Egypt and India led the way, with 30 licenses being awarded to investors from each country, followed by the U.K. and Lebanon with 16 permits apiece. The U.S. lagged with 10 licenses, while investors from France were granted 11 -- fewer than Yemen, Syria, and Pakistan.
The data didn’t include a dollar figure for the third quarter; foreign direct investment inflows reached $1.2 billion in the same period last year.
Attracting more foreign investment is a key pillar of Crown Prince Mohammed bin Salman’s economic diversification plan for the oil-dependent kingdom. The data appears to show a sharp rebound from the second quarter, when new foreign investment licenses plummeted to 156 as the shock of the coronavirus pandemic and a strict lockdown dampened interest.

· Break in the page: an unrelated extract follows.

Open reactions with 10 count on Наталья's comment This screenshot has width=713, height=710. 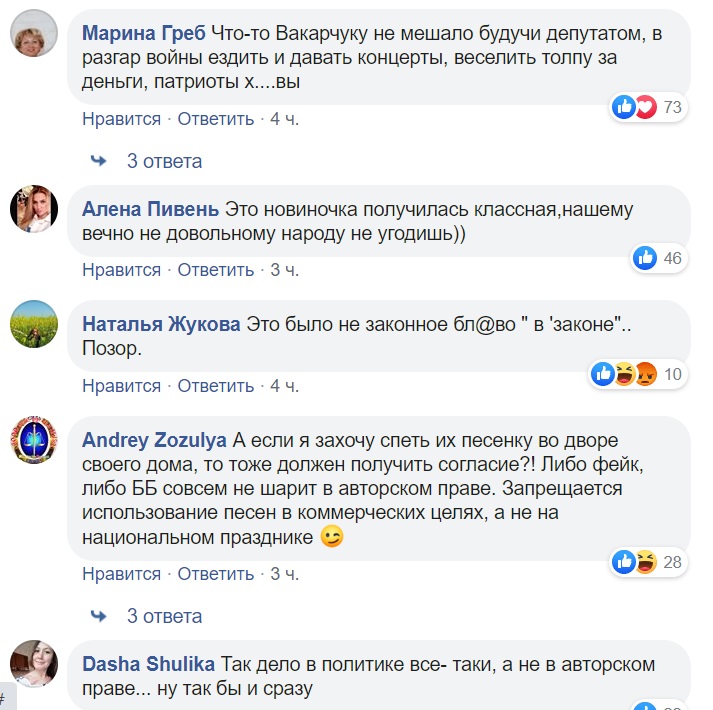point(637,375)
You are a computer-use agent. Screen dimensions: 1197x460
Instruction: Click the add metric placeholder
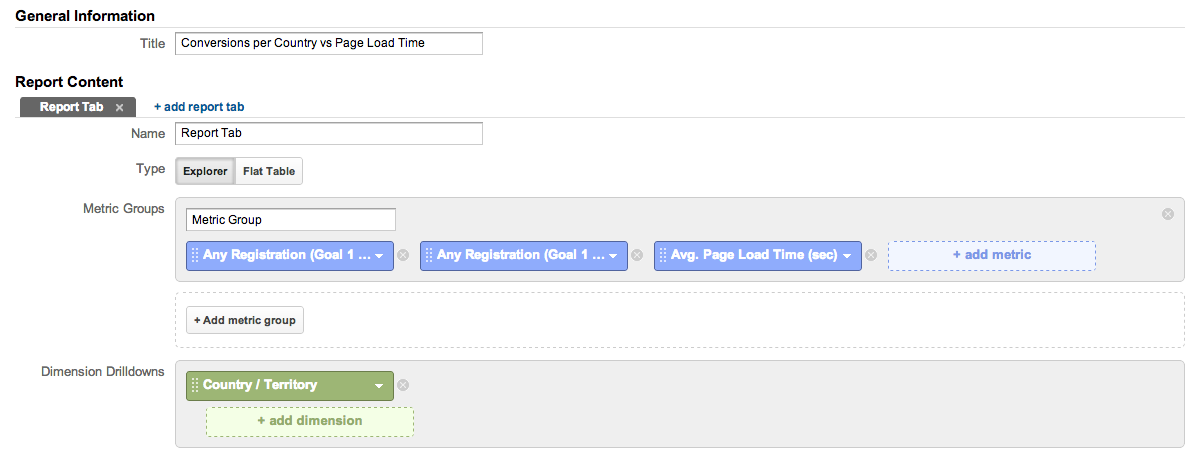point(991,255)
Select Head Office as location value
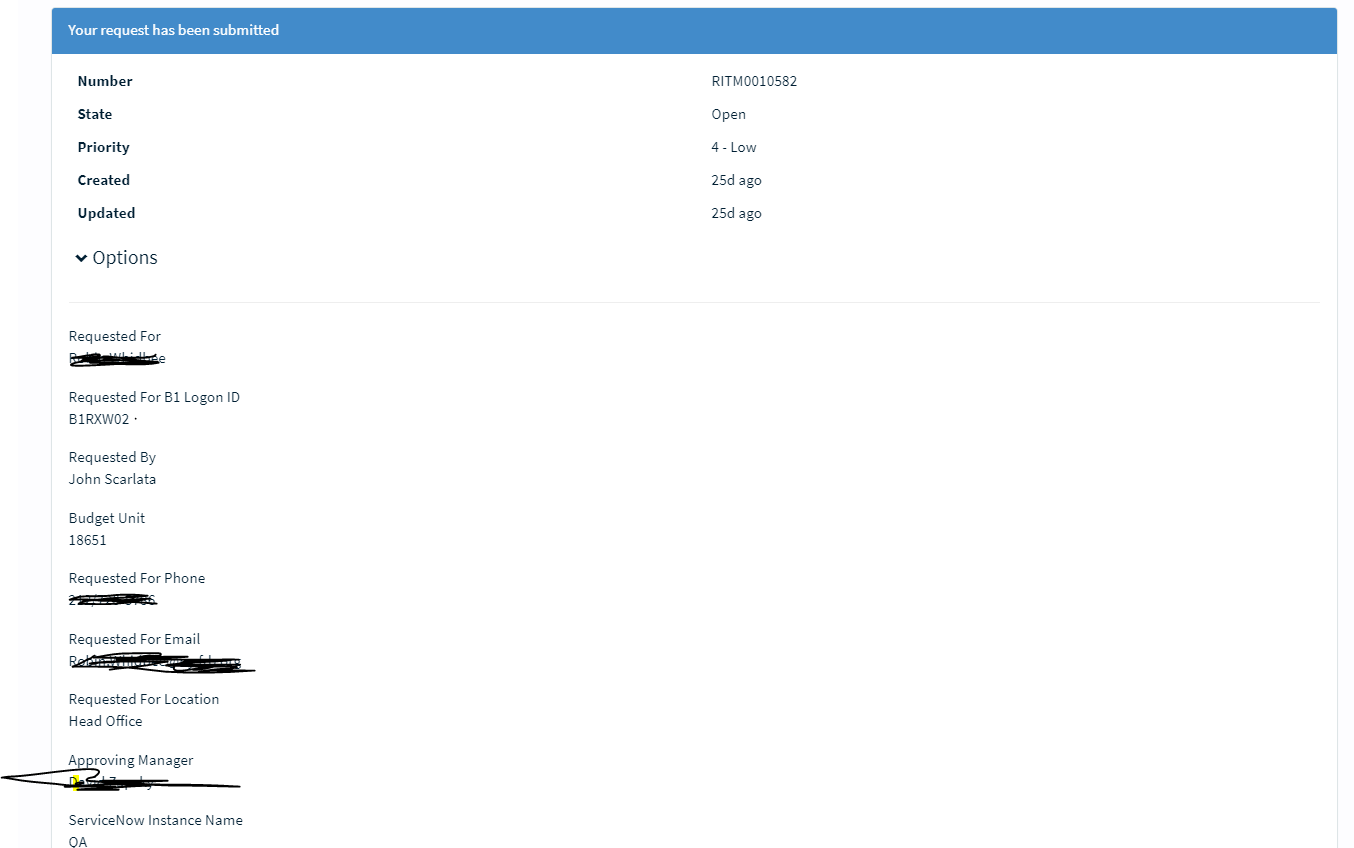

In 2018, the prince spent weeks in the U.S. courting top executives in New York and Silicon Valley. But the murder of Jamal Khashoggi by Saudi agents in Istanbul later that year spooked many potential investors, with some suspending or cutting their ties to the kingdom.
The global outcry eventually quieted, and many executives who canceled appearances in the kingdom at the time have since returned. This week, French company Engie SA announced that it had acquired a Saudi Arabia-based facilities management firm, Allied Maintenance Co.